(Items from a data collection)
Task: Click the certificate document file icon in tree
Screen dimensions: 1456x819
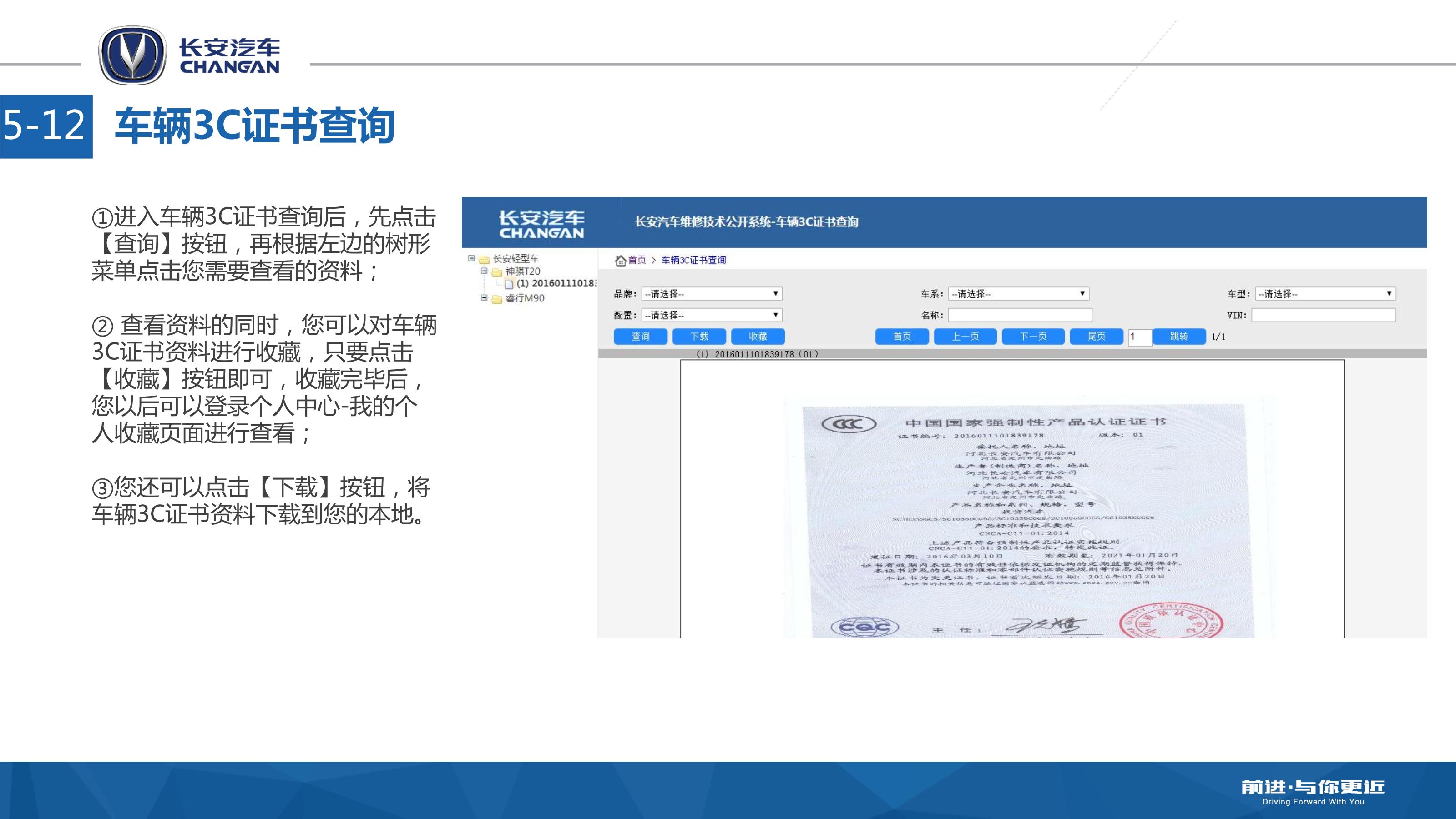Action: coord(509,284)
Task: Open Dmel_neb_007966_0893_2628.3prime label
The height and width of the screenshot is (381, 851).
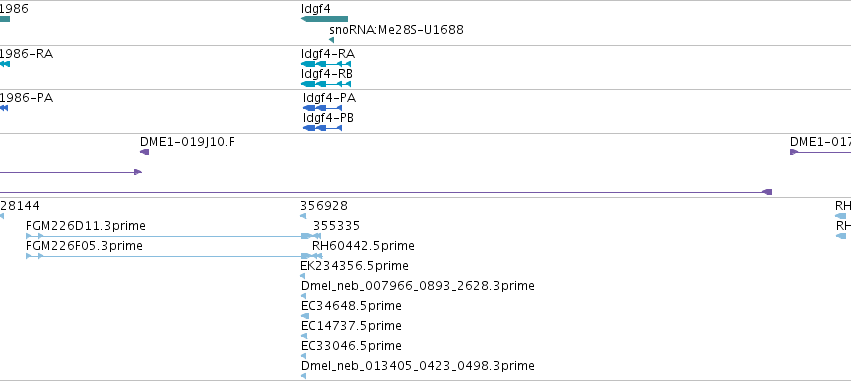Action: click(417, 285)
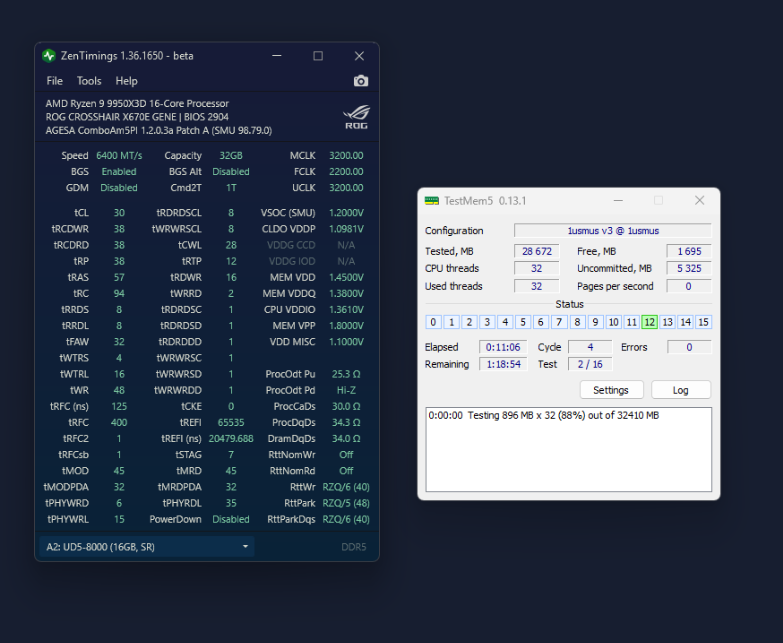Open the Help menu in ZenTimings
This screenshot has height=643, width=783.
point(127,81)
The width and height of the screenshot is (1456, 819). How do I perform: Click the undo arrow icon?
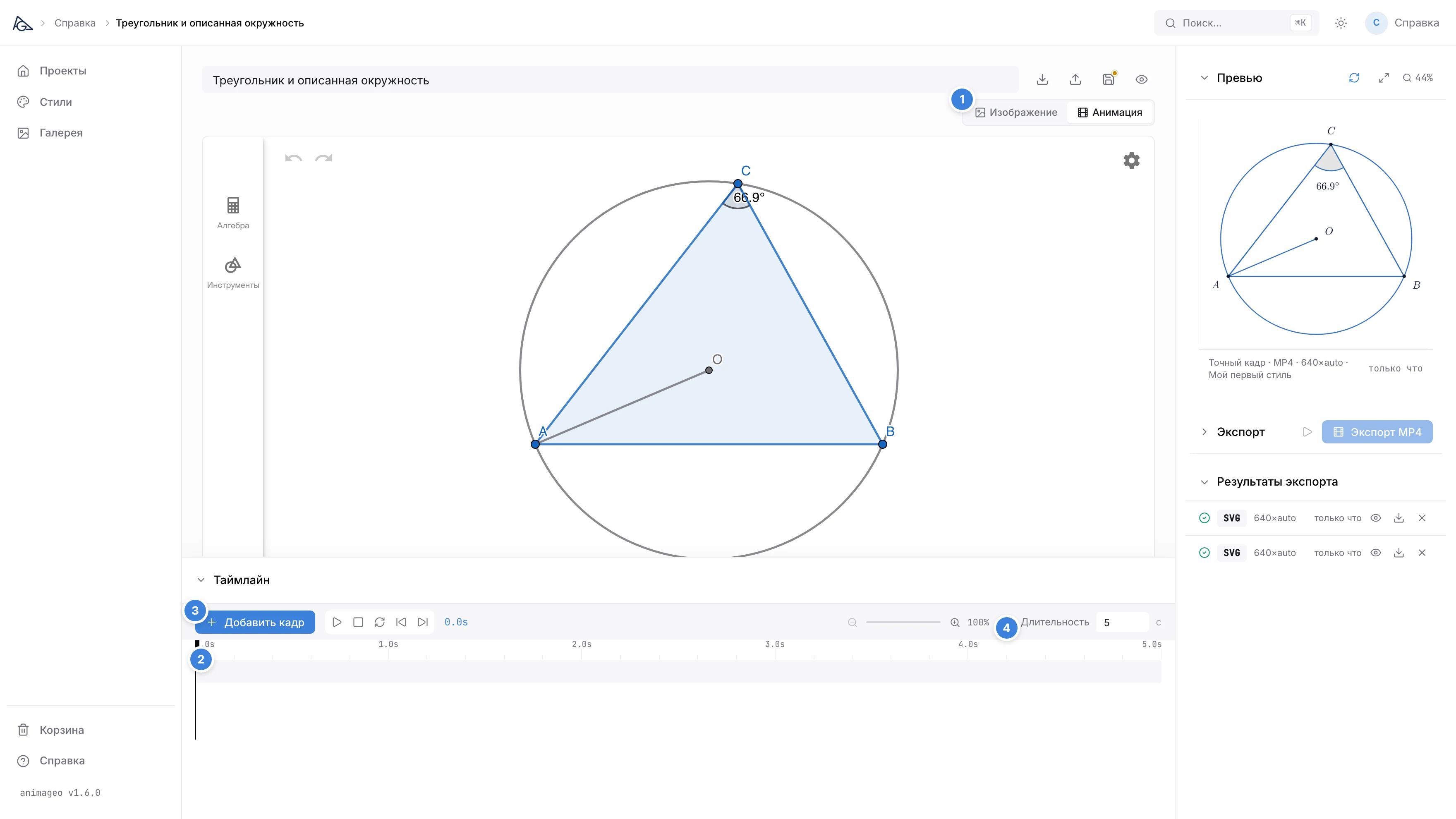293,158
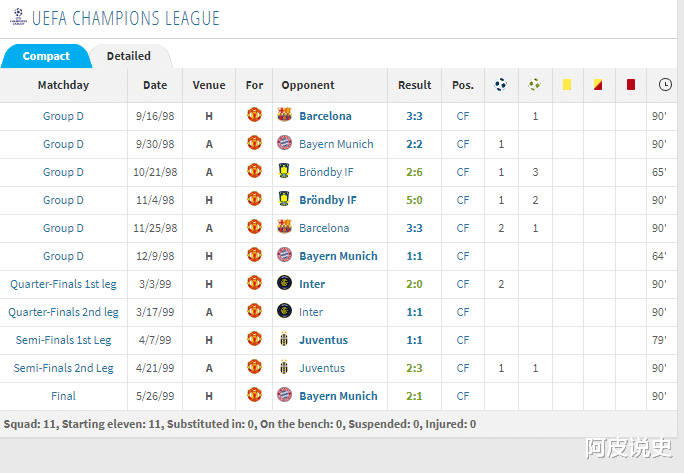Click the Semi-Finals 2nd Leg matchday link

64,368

==

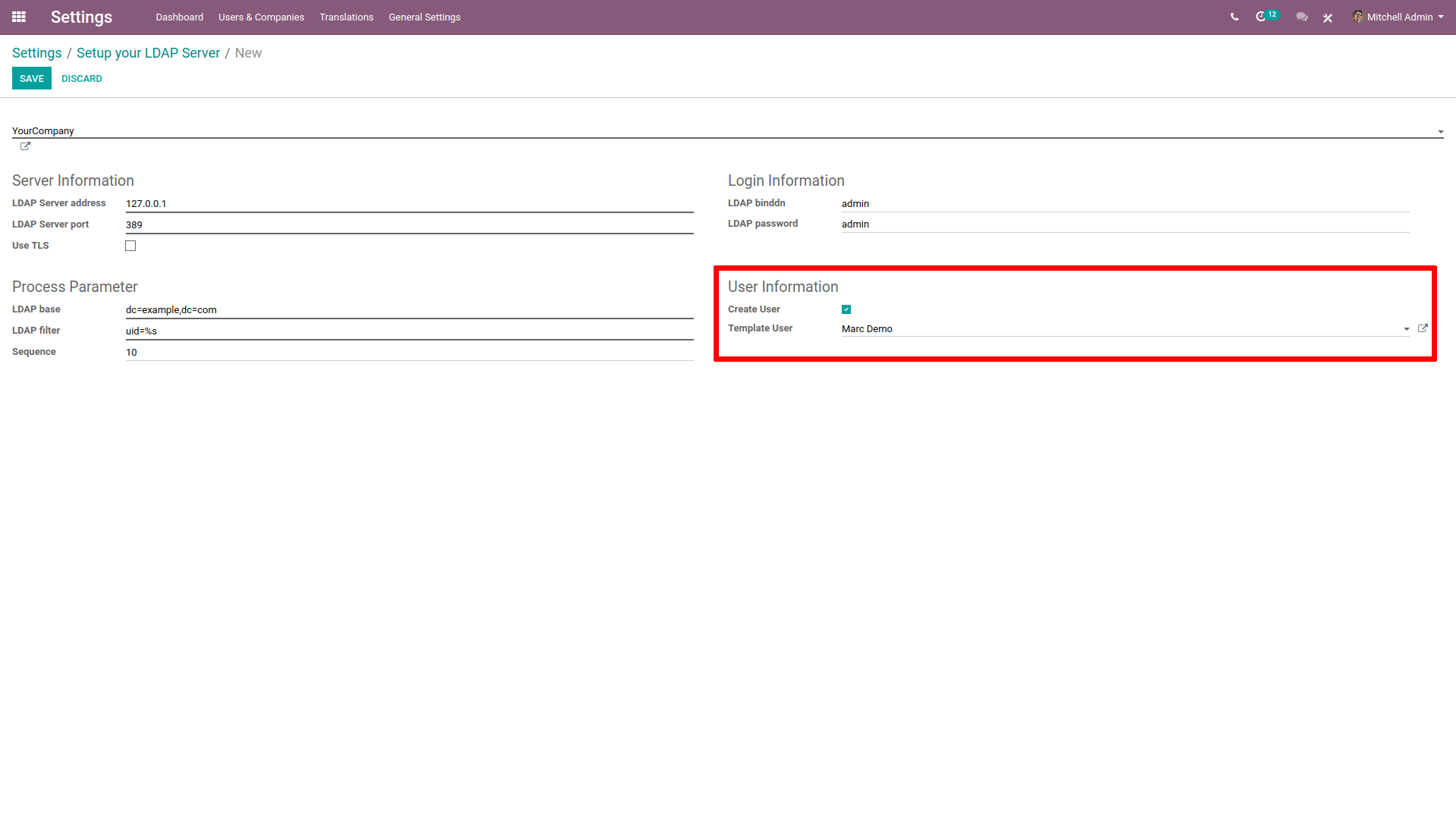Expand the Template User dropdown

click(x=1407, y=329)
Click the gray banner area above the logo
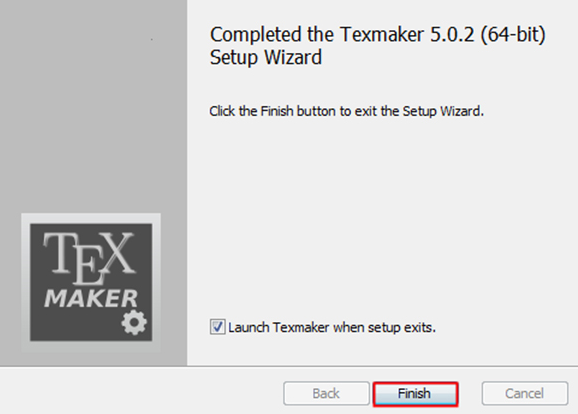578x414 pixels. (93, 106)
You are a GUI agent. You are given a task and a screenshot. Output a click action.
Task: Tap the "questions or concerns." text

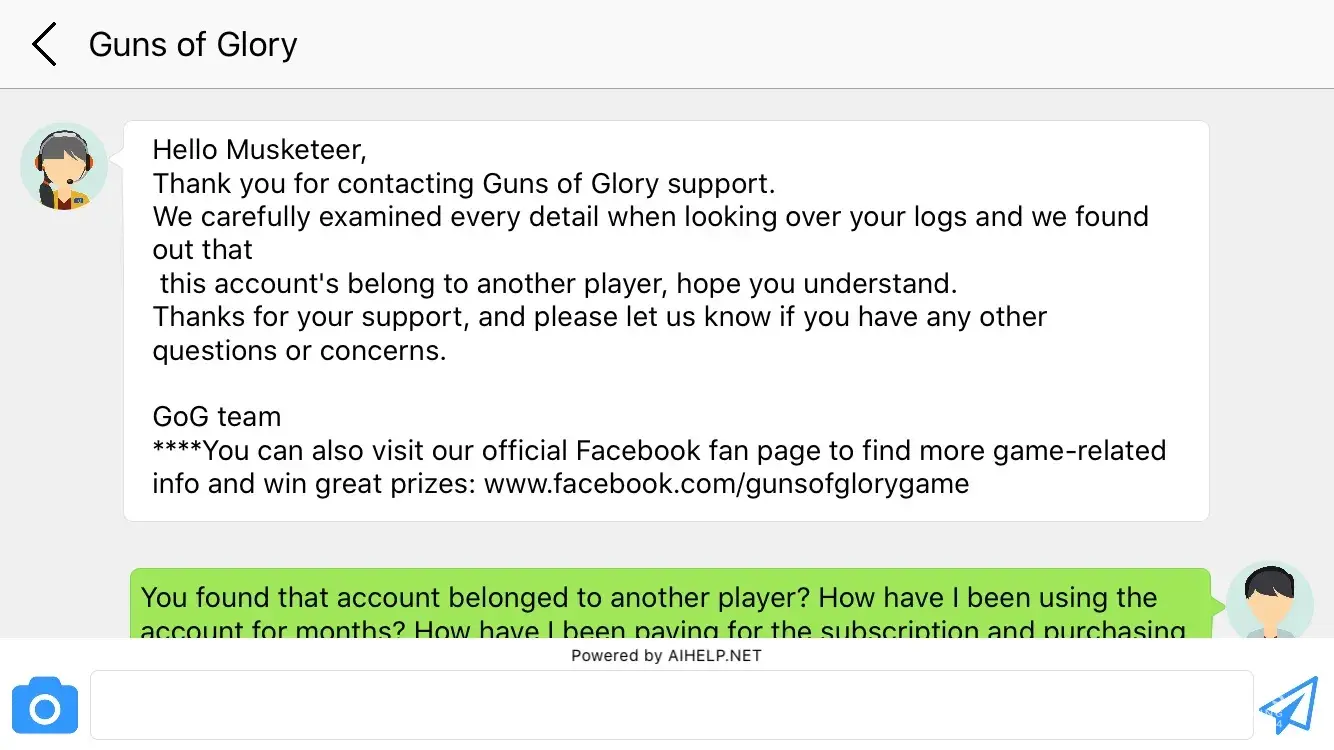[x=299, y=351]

---

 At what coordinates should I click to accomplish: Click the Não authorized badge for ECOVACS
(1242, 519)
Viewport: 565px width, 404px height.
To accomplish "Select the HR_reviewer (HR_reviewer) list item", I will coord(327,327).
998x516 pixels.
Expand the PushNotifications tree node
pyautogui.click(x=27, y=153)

• Set problem: Rewrite the lines above as a JSON list of strings, one string per line, with blank lines left out. Start at the line containing "998x516 pixels." and end at the line containing "pyautogui.click(x=27, y=153)", including both of those lines.

• Finished task:
[
  "998x516 pixels.",
  "Expand the PushNotifications tree node",
  "pyautogui.click(x=27, y=153)"
]